I am not a big fan of New Year’s Resolutions. For me, they are usually a long list of things I think I ought to do instead of the things that actually get done. The notable exception to this is the year I resolved to pair up socks before putting them away. Totally manageable, and not so hard to achieve and repeat. So this year, instead of making a resolution that is hard to set into regular action, I’ve decided to give myself a challenge. Introducing, the 2012 10 Food Challenge. My goal is to make my way through the following two lists.
Six Items I’ve Never Made Before:
1. Beef Wellington
2. Spring Rolls
3. Non-Dairy Banana Cream Pie
4. Sunday Gravy
5. Spatchcocked Chicken
Four Items, A Search for the Ultimate Recipe:
1. Hamburger Buns
2. Pizza Crust
3. Pizza Sauce
4. Italian Sausage, for Pizza
I’m worried about some of these more than others. To start, I decided to tackle Spring Rolls – manageable ingredient list, not a ton of prep, and something my family will eat.
Turns out, Spring Rolls are not that hard at all. Most of the ingredients can be prepared in advance and kept in the refrigerator until you’re ready to assemble. To me, this is a big deal. Most nights the time between when I start cooking and when we eat is pretty short, so if I can have most of the work done ahead of time it makes dinner much less stressful. One other thing I really liked about this recipe is that since each one is assembled separately, it makes customizing the spring rolls to the palate of the eater super easy. For example, Sophie hates shrimp and cilantro and carrots and cucumbers, so I made hers without those items. Martin hates rice wrappers, so he ate chicken and cucumbers while his Party Pizza was baking in the oven. Please note: Party Pizzas are not in the ingredient list for this recipe, but it never hurts to have one on hand.

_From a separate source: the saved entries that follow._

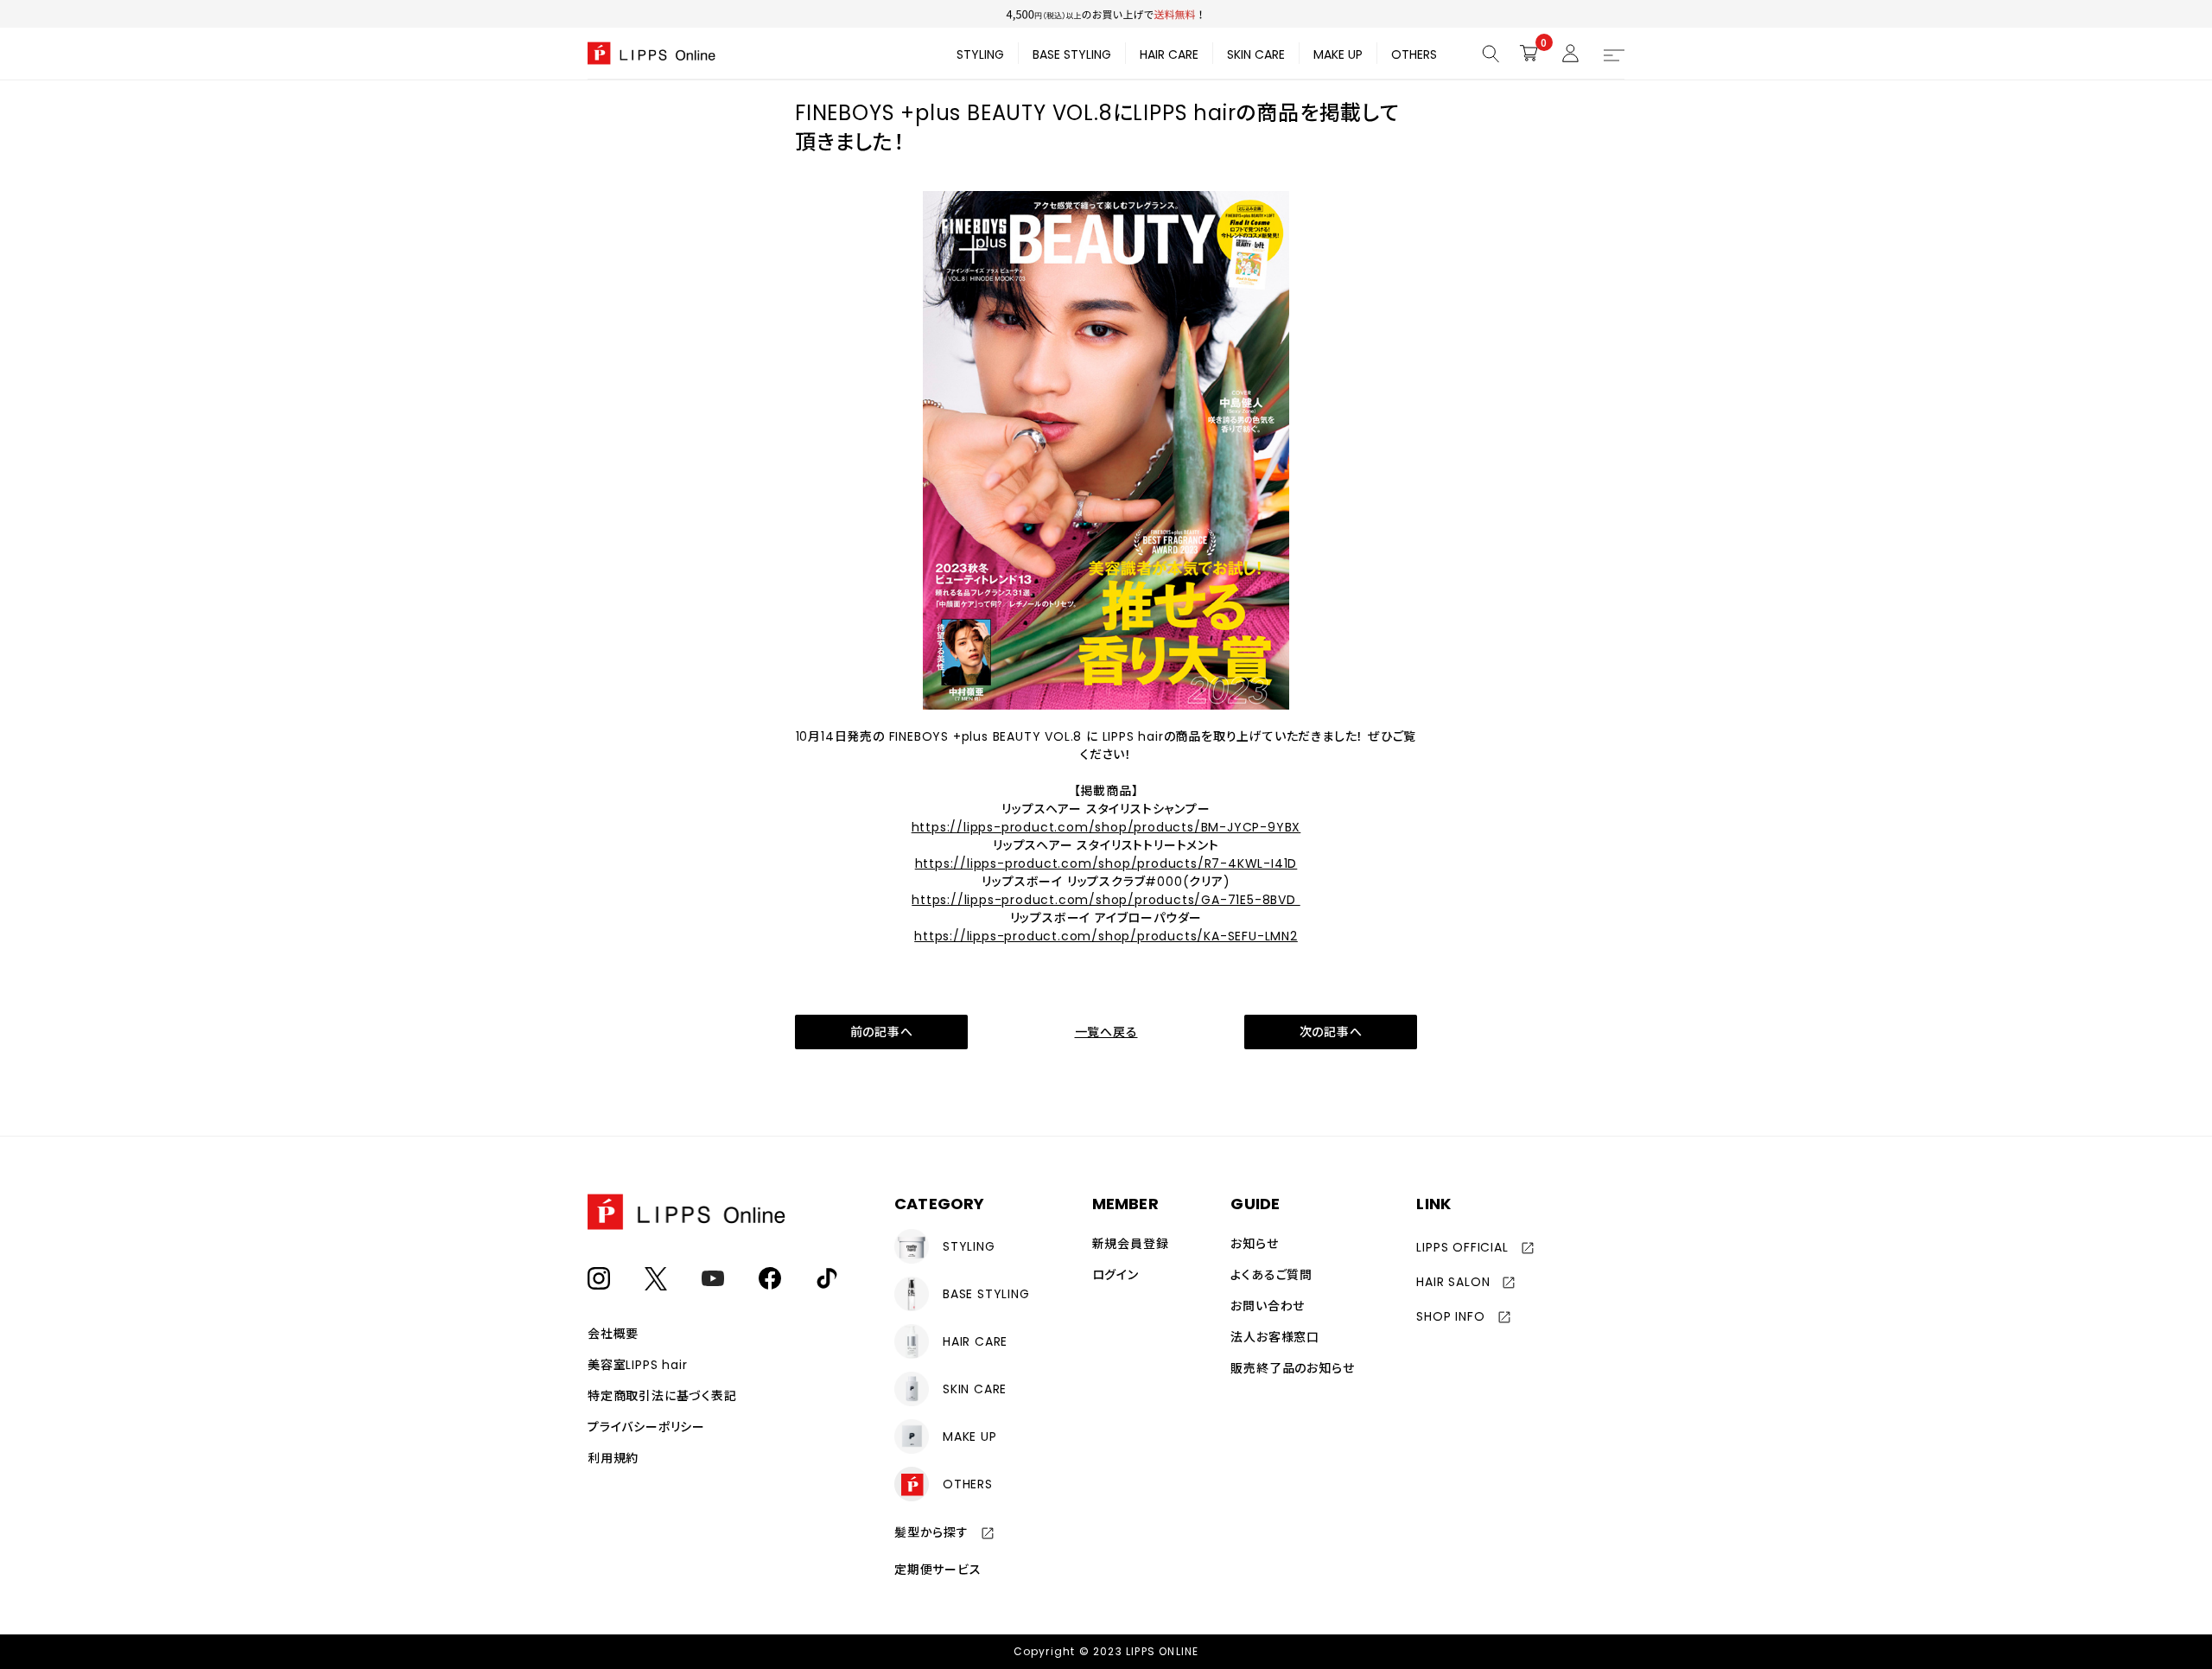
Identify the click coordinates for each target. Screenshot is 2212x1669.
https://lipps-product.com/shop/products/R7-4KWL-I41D (1106, 863)
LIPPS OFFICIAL (1462, 1247)
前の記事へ (881, 1032)
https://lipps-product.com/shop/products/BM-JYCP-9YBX (1106, 827)
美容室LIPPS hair (637, 1364)
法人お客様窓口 (1274, 1337)
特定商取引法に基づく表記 (662, 1396)
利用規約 (613, 1458)
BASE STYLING (1072, 54)
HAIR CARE (1169, 54)
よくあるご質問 (1271, 1275)
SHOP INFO (1450, 1316)
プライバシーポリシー (646, 1427)
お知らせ (1254, 1243)
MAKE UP (1338, 54)
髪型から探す (931, 1532)
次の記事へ (1331, 1032)
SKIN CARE (1256, 54)
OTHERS (1414, 54)
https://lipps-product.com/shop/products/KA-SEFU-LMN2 (1106, 936)
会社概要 (613, 1333)
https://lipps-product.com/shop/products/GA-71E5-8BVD (1106, 899)
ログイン (1115, 1275)
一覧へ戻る (1106, 1032)
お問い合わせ (1267, 1306)
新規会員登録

The thing that kept me from making Spring Rolls for so long is the rice wrapper. How would I know when it was soft enough? Could I assemble them without tearing the wrapper? Would they hold together? Like many things in life, I worried about this far too much. Rice wrappers come in a package that looks a bit like a frisbee, and a quick soak in hot water is all it takes to turn the disk into a pliable wrapper. For me, this transformation took about 15 seconds (longer as the water cooled). I placed the soft wrapper on a flat surface, lined the ingredients in the middle, and folded over the top and bottom (see above). Then, folded one long end completely over the ingredients in the middle and tucked and rolled until I reached the end. I had a one roll learning curve to assembly confidence.

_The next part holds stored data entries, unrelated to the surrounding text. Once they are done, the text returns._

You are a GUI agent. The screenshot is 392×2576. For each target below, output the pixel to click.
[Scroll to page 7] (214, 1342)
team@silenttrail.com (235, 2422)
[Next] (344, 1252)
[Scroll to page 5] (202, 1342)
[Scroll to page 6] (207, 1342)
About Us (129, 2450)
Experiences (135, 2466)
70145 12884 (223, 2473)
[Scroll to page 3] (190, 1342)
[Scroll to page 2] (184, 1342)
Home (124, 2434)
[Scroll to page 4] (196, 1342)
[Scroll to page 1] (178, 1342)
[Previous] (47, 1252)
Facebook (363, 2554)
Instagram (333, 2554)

There are lots of variations on Spring Rolls, and this one is most like the Vietnamese variety. However, I added more vegetables, and adjusted the sauce to be more like the one served at a nearby Thai restaurant. So while not totally traditional, we thought they were delicious. I think it is a very flexible recipe – feel free to add other vegetables, use beef or pork, or omit meat for a vegetarian roll. As long as the ingredients are cut into strips and are cooked, it should work just fine.
1/4 c. water
2 T. lime juice
2 T. sugar
1 T. fish sauce
1 t. sesame oil
1/2 t. sriracha
1/4 t. chili flakes
1 clove garlic, minced
4 oz. chicken breast
1 oz. bean vermicelli
8 medium-sized shrimp, cooked, peeled, and deveined, halved lengthwise
2 c. lettuce, shredded
1/2 cucumber, julienned
1/2 c. carrots, julienned
1/4 c. cilantro, coarsely chopped
8 rice wrappers
Place all of the sauce ingredients in the food processor and pulse until the garlic is finely chopped and everything is incorporated. Set aside at room temperature until ready to use.

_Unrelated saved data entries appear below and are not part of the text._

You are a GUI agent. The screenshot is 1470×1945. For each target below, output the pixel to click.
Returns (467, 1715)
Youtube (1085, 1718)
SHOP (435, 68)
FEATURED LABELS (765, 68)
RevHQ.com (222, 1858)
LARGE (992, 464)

Cook chicken breast in a pot of boiling water for 5-7 minutes until fully cooked. Remove and shred or cut into thin strips, set aside. In still boiling water, add bean vermicelli and cook for 3 minutes. Remove and drain, rinse with cool water and set aside.
Prep all other ingredients and set up like an assembly line.
Add very hot tap water to a large bowl. Take one rice wrapper and place in the hot water and move it around so that it is fully coated. The rice wrapper will begin to soften. Remove the rice wrapper once it is just soft enough (a bit stretchy, flexible, but just before it starts to tear). When the water is hot, this takes about 15 seconds, and a bit longer as the water cools. Place the wrapper on a flat surface and add little bits of ingredients to the center. Fold down the top and bottom sides, then fold over one remaining side to completely cover the ingredients. Tucking as you go, roll as tightly as you can without tearing the wrapper.
Repeat with remaining rolls. Serve with a side of sauce.